# What the task asks
Copy out the lines from the one containing "1673x1099 pixels." through the last line, word for word, leaving out the pictures.

• • • •

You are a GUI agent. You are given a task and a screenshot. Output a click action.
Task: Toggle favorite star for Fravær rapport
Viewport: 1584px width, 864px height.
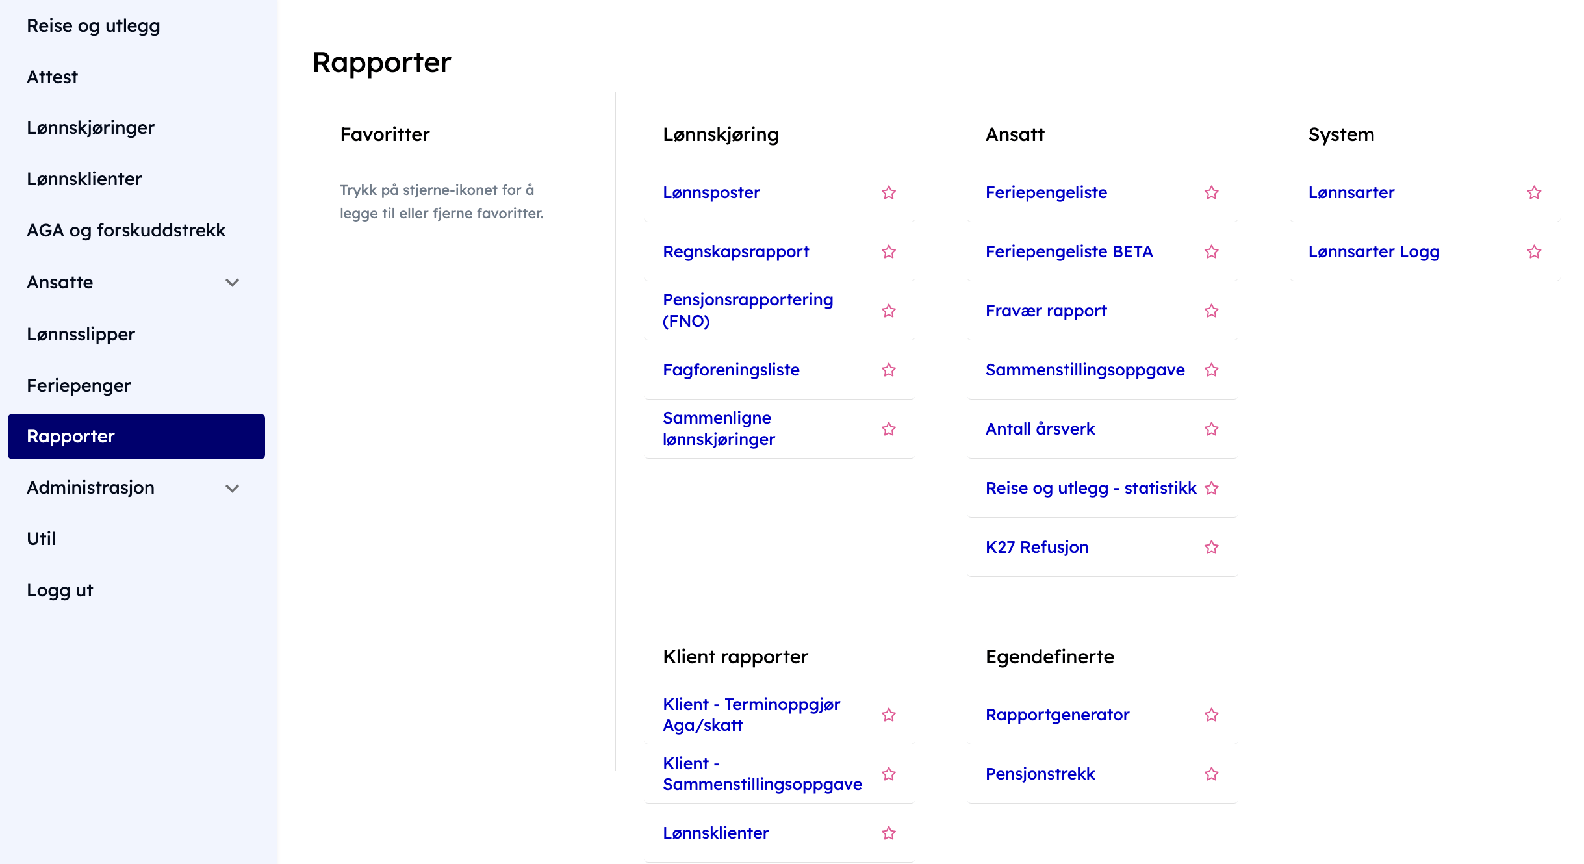(x=1211, y=311)
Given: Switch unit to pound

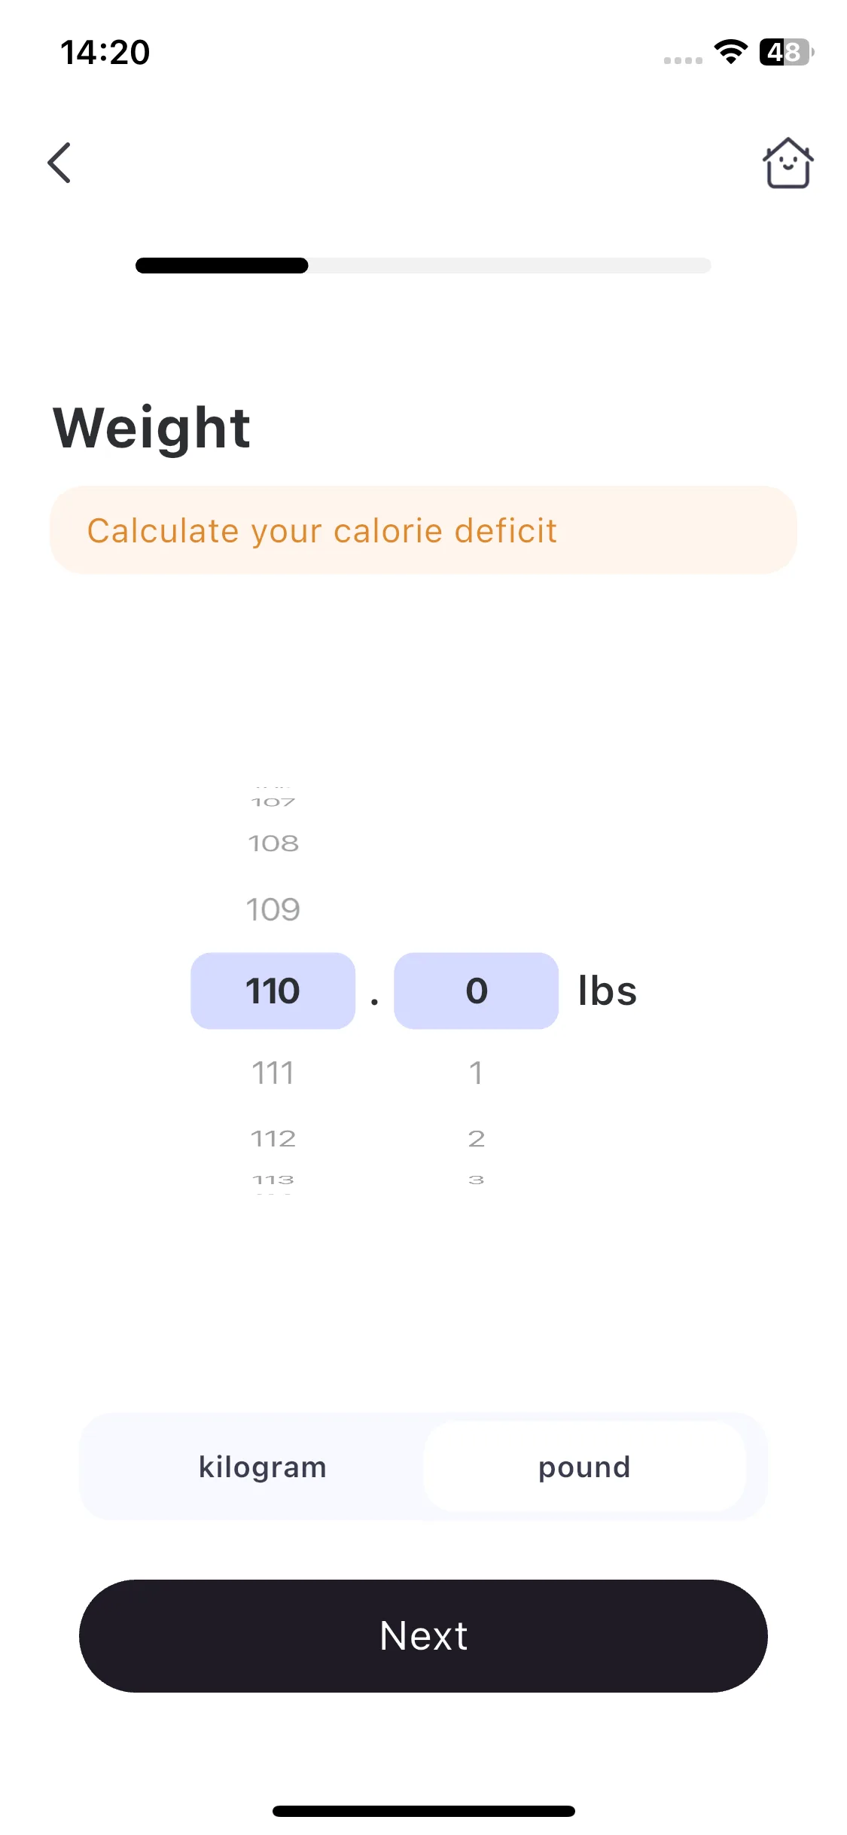Looking at the screenshot, I should 584,1467.
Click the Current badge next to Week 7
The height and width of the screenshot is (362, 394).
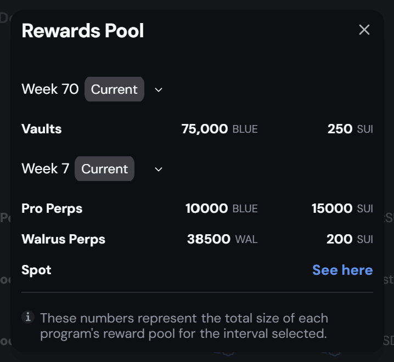104,169
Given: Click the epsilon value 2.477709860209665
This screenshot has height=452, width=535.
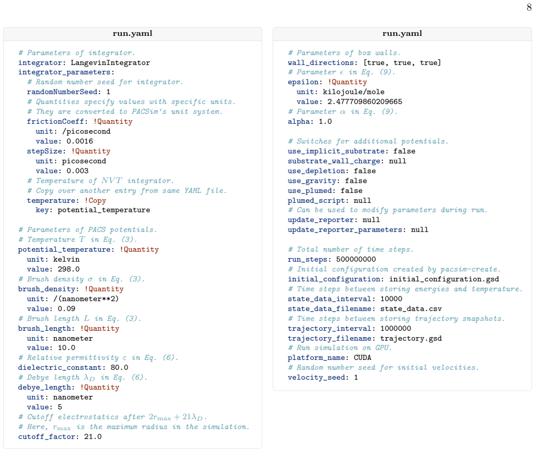Looking at the screenshot, I should pyautogui.click(x=365, y=102).
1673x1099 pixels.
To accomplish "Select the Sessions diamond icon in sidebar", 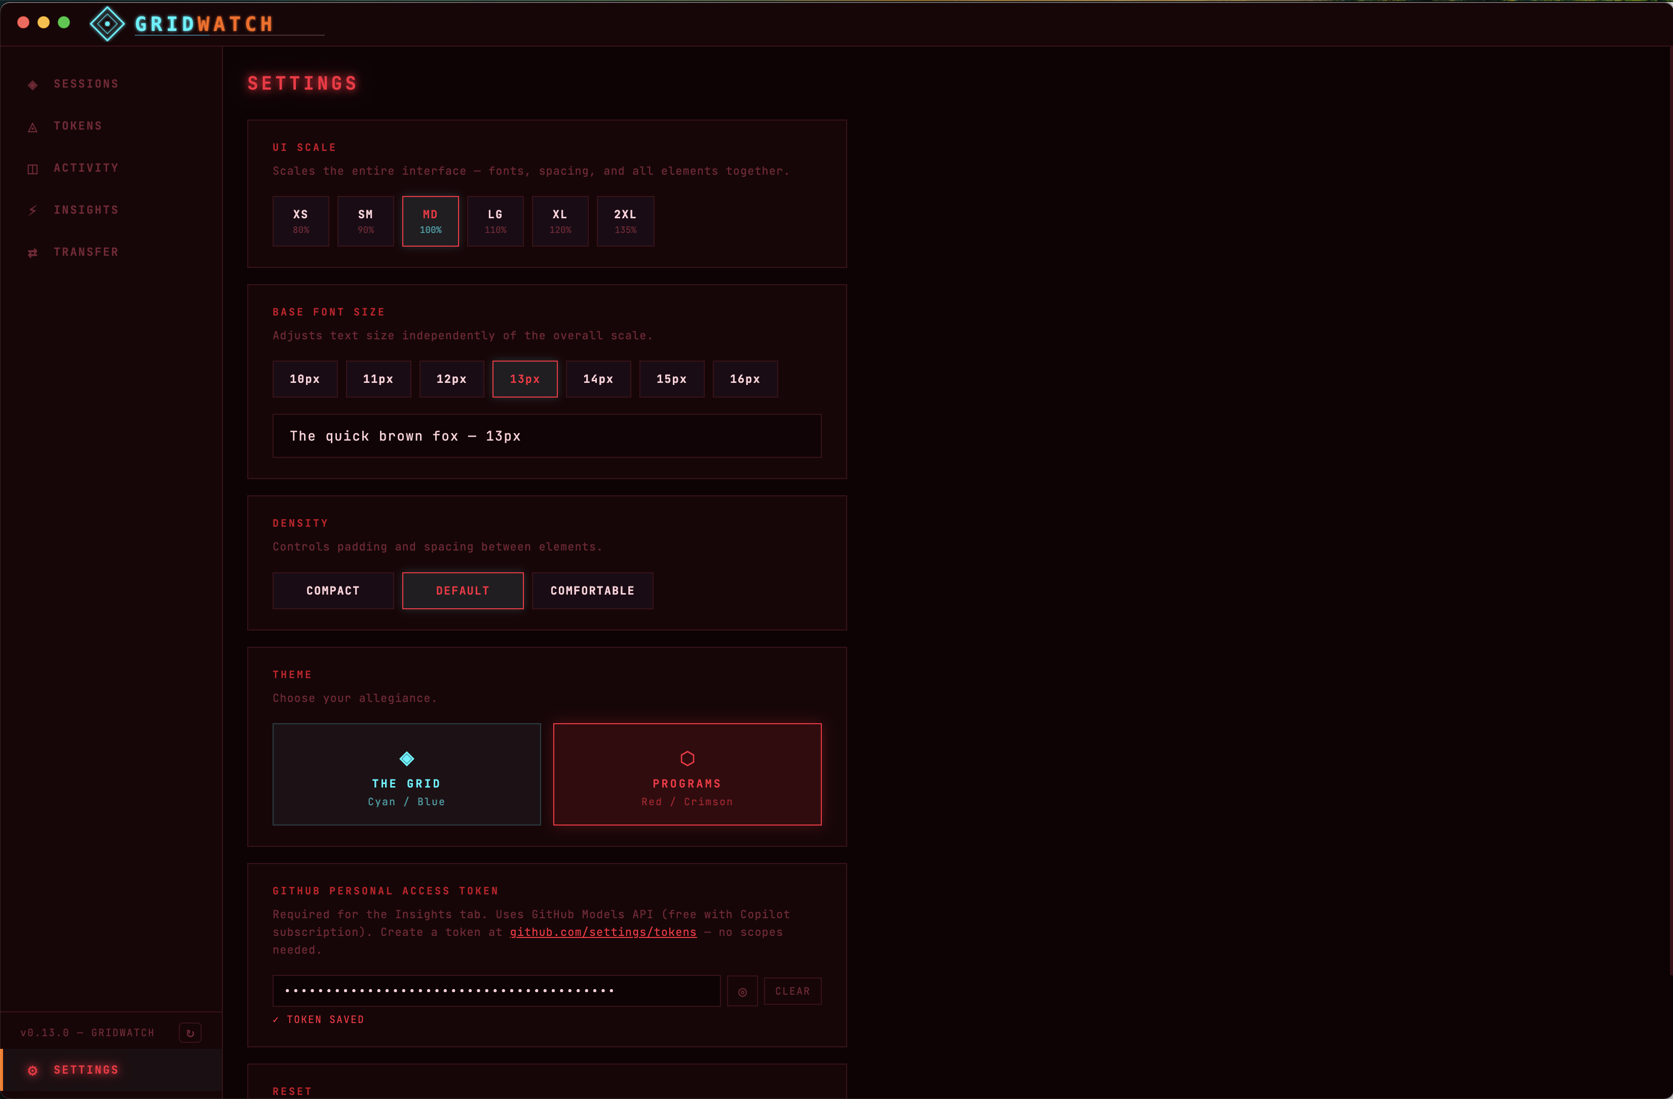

• • • •

# Solved problem
1673x1099 pixels.
To accomplish "Select the Sessions diamond icon in sidebar", 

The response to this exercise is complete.